About this exercise
Go through the records and filter out every line lacking the word "list"; copy the lines that remain.

Collected data
== == ==

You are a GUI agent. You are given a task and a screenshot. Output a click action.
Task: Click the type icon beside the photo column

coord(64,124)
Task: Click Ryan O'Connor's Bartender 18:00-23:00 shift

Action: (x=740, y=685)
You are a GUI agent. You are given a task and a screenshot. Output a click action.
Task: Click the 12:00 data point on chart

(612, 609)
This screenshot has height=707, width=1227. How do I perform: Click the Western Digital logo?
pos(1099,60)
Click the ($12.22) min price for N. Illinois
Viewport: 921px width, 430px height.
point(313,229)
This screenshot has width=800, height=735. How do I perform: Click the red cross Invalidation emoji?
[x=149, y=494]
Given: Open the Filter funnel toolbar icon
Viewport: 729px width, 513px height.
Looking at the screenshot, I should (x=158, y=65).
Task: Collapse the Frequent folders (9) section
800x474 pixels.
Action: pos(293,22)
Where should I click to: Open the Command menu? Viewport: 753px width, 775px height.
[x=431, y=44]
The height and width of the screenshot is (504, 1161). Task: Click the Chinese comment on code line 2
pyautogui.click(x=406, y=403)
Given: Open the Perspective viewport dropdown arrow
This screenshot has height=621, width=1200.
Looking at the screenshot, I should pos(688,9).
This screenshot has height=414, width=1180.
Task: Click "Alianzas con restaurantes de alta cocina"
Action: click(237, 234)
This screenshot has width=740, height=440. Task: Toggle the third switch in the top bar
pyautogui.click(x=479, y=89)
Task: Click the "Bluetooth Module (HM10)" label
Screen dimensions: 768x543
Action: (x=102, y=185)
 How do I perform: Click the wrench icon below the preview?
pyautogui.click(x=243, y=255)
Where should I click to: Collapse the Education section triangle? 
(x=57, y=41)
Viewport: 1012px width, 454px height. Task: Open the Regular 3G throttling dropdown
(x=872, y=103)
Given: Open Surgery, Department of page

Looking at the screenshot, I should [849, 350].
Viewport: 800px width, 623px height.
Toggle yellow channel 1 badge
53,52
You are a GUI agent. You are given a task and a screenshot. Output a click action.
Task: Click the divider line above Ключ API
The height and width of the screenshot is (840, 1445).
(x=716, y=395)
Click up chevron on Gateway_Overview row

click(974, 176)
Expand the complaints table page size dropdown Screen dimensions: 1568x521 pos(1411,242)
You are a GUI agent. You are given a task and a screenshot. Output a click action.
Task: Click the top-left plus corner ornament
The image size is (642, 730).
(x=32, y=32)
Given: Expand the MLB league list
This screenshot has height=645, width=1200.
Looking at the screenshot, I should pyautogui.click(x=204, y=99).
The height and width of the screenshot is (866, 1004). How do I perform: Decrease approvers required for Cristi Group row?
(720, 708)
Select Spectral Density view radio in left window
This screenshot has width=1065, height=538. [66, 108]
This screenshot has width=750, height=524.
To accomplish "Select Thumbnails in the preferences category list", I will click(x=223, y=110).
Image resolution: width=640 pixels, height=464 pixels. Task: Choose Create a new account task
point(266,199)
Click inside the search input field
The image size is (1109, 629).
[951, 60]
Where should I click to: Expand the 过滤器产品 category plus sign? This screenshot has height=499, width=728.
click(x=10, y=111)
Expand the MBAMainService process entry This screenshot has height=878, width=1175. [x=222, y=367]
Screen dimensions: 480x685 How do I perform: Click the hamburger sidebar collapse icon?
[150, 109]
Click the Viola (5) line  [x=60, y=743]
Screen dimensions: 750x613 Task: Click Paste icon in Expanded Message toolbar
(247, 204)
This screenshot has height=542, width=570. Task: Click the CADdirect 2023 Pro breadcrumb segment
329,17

== == ==

Answer to this exercise
Given: Expand the MLB league list
To accomplish "Select Thumbnails in the preferences category list", I will click(x=223, y=110).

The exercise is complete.